We know by indebtedness the relation between a company’s own funds and the debts with third parties. If the debt figure is excessive, it can become a problem for the company.
It will lack liquidity since it must face expenses, financing, and interest payments. To control indebtedness, we must carry out a series of precise measurements on our balance sheet, assets, types and financing models, etc.
Based on this analysis, we will be able to determine if we are ready to apply for new loans, if we should review the return of the current ones or if we should use alternative financing formulas that help us control our risk rating.
How to Measure the Degree of Indebtedness
The optimal level of indebtedness of a company is not a standard formula in all of them but will depend on the resources of each one. It is about having and maintaining a balance in business assets between own financing and that of others.
Controlling the level of indebtedness is essential for a company to function correctly.
To control it, according to a document published by the Abanza Soluciones consultancy, the following tools can be used: The balance sheet.
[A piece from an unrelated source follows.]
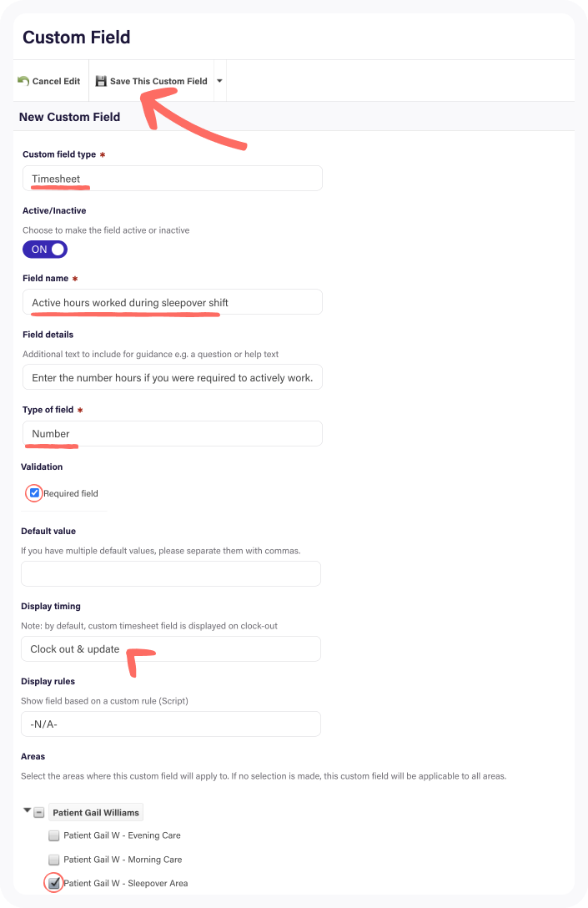Open the Custom field type dropdown
This screenshot has height=908, width=588.
click(172, 179)
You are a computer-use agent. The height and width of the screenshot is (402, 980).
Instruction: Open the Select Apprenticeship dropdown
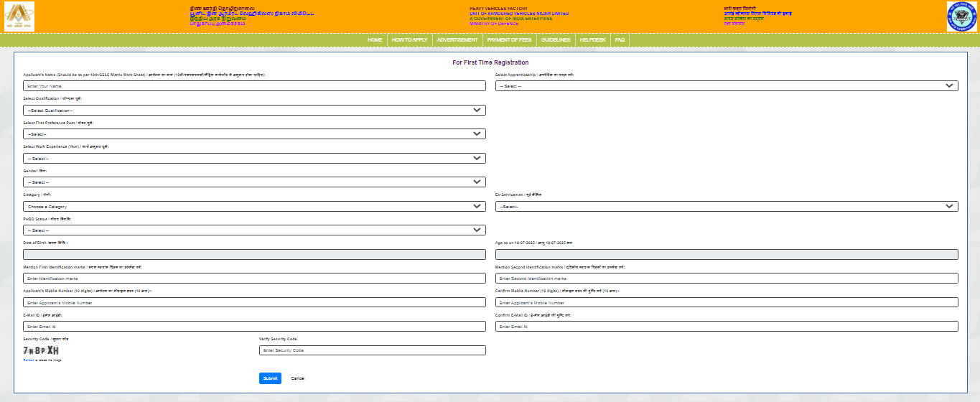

In percentages, knowing exactly how much of the company’s capital comes from outside financing, its resources, etc. Cash flows in and out.
Details of indebtedness due to maturities. When they comply with each of the current loans, details of the financing conditions, etc. Ratios.
For economists, this is the easiest way to know the financial status of a company. It is about comparing previous periods with present and future projections.
Within the ratios, the most used are Total indebtedness: Passive/Active. Indicate the totality of the debts and the income that the company has. Debt quality: Current liabilities/Total step. Indicates the short-term and total debts of the company.
Debt Repayment Capacity
Cash Flow/Short-Term and Long-Term Loans. The flows of money that enter to be able to assume the Debt. Cost of Debt: Financial expenses/Debt with cost. The financial expenses derived from the loan are the interest on the financing.
The Financial Cost of Sales
Financial expenses/Sales. Indicate how much it has cost to sell the product or service. If a loan has been requested to sell, subtract it from the sale.
Solutions to Excessive Debt
Financing to grow as a company is a natural process for corporations. Investment needs in personnel, machinery or new markets are essential to continue growing. However, you must know how to borrow to stay within certain limits that can sink the company.
When a company takes out a loan, it must pay that money back and interest. This last question is the one that aggravates the indebtedness. There are several alternatives to traditional financing (such as a bank loan) to avoid this. Factoring is one of the most used.
It consists of assigning the collection rights to a financial entity so that it can manage the collections with the clients and advance the amount of the invoices to the assigning company.